Texto do exercício:
----------

Ao enviar o projeto de lei, o governo aproveitou para incluir o trecho que detalha a classificação de conformidade e a possibilidade de criar programas específicos, focados em incentivar empresas ou setores a manter relação menos litigiosa com a Receita.
O programa federal é inspirado no "Nos Conformes", criado pelo estado de São Paulo em 2018, ainda na gestão de Geraldo Alckmin -hoje vice-presidente e ministro do Desenvolvimento, Indústria, Comércio e Serviços.
A conformidade cooperativa entre empresas e Fisco existe países desenvolvidos como Estados Unidos, França e Portugal, e sua adoção vem sendo recomendada pela OCDE (Organização para Cooperação e Desenvolvimento Econômico) desde 2013.
Além da não aplicação de punições, o projeto prevê que os programas de conformidade poderão oferecer aos contribuintes orientação sobre o recolhimento de tributos e procedimentos aduaneiros, prioridade na análise de processos administrativos (inclusive quando há pedido de restituição ou ressarcimento de valores) e atendimento preferencial na prestação de serviços.
Para afastar a aplicação das punições, a proposta exige que o contribuinte apresente de forma voluntária "atos ou negócios jurídicos relevantes para fins tributários" antes do início do procedimento fiscal. Outra exigência é o atendimento dentro dos prazos às requisições de informações realizadas pela Receita.
RETOMADA DO VOTO DE QUALIDADE
Além da classificação de conformidade, o projeto de lei retoma a proposta do governo de restabelecer o chamado voto de qualidade no Carf, que dá ao presidente do tribunal (indicado pela Fazenda) o poder de decidir em caso de empate.
O voto de qualidade foi derrubado em 2020 pelo Congresso, ampliando as perdas da União em um tribunal que já servia como instrumento de manobra de grandes empresas para adiar por anos o recolhimento de tributos devidos à Receita Federal.
Em uma de suas primeiras medidas no cargo, Haddad anunciou uma MP para restituir, de forma imediata, a aplicação do voto de qualidade nas decisões do Carf. A medida, porém, passou a enfrentar resistências de grandes empresas e de parlamentares. A tramitação também acabou sendo prejudicada pelo imbróglio envolvendo o rito das MPs.
O presidente do Congresso Nacional, senador Rodrigo Pacheco (PSD-MG), determinou a volta do modelo constitucional, no qual as medidas provisórias são apreciadas inicialmente por comissões mistas específicas para tratar do tema, com composição igualitária entre deputados e senadores.

----------

Material fornecido:
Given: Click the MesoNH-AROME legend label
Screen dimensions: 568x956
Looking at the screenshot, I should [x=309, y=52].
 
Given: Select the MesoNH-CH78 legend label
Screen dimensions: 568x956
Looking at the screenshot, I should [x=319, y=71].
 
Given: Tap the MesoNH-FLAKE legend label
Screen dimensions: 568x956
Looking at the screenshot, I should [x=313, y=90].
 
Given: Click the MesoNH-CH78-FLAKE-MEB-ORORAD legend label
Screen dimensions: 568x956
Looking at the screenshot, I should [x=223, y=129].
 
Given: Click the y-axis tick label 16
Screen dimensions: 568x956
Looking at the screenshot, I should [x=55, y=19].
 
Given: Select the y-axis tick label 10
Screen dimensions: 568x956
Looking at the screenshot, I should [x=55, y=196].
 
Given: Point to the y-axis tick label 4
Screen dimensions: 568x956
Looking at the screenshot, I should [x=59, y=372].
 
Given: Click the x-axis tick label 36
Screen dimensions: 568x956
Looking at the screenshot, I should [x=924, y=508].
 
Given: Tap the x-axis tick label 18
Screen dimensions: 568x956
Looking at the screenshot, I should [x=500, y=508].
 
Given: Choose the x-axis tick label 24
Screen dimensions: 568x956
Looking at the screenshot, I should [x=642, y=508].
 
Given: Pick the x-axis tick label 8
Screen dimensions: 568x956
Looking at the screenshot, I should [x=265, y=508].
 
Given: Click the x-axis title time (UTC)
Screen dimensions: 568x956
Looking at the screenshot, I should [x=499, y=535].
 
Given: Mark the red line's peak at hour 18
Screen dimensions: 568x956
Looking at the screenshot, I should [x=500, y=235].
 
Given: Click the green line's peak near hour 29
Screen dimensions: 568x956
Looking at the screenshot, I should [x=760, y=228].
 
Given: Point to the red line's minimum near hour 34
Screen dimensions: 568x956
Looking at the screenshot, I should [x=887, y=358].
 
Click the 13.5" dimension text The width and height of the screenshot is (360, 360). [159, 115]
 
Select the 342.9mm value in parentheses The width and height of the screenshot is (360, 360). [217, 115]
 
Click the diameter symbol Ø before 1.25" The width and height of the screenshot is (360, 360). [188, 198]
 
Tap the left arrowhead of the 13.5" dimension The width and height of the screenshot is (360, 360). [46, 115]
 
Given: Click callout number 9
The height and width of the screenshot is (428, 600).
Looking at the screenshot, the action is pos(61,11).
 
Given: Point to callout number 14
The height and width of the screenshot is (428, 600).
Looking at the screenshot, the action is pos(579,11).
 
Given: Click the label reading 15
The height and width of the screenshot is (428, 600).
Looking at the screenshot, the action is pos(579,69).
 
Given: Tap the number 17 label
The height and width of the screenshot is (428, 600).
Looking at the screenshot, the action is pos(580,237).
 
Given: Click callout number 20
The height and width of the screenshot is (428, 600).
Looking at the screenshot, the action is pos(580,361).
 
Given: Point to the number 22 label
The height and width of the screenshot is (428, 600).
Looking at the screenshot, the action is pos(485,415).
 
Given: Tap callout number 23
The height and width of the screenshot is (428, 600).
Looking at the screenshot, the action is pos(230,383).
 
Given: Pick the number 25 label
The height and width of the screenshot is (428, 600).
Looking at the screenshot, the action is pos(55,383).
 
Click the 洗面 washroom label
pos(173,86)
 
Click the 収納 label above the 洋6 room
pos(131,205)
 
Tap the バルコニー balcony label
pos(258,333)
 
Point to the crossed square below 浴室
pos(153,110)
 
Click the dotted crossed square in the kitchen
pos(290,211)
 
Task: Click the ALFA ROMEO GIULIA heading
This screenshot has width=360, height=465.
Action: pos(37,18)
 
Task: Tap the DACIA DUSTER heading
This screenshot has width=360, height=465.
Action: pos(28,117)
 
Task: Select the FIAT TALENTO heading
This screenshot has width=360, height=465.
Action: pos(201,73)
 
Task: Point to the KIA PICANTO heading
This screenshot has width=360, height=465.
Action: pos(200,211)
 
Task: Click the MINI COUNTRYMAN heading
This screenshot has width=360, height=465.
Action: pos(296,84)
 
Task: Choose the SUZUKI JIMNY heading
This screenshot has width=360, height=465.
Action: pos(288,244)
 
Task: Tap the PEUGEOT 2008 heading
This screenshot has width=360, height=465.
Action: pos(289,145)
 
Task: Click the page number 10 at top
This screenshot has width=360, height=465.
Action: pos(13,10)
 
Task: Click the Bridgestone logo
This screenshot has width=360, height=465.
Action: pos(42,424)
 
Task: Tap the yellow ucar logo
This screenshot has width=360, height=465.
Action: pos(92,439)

----------

Perguntas do exercício:
1: De acordo com o texto sobre o projeto de lei tributário, desde que ano a OCDE recomenda a adoção da conformidade cooperativa?
2: Prossiga com o texto sobre o projeto de lei tributário a partir da última frase apresentada.

Respostas dadas:
1: Desde 2013.

2:
O rito deixou de ser adotado durante a pandemia de Covid-19, quando as duas Casas adotadaram o trabalho remoto e formatos alternativos para as votações conjuntas do Congresso Nacional e para a apreciação de MPs.
Lira, no entanto, se opôs à retomada do rito constitucional, requisitando uma proporção maior de deputados.
O governo chegou a anunciar um acordo com o Congresso para a instalação imediata de quatro comissões mistas para apreciar medidas provisórias de maior importância para o Executivo, entre elas a do Carf. Na primeira quinzena de abril, porém, o governo acabou recuando e decidiu encaminhar a proposta no formato de um projeto de lei.
"A MP do Carf será um projeto de lei de regime urgência [constitucional] apresentado pelo governo. Houve uma manifestação da parte do Ministério da Fazenda, entendimento com o presidente da Câmara, com a coordenação política do governo, ministro Alexandre Padilha [Relações Institucionais], de que este era o melhor encaminhamento", afirmou na ocasião o líder do governo no Congresso, Randolfe Rodrigues (Rede-AP).
Apesar da resistência interna de empresários e de algumas alas do Congresso, a proposta de mudanças nas regras do Carf vem recebendo apoio nos fóruns econômicos internacionais.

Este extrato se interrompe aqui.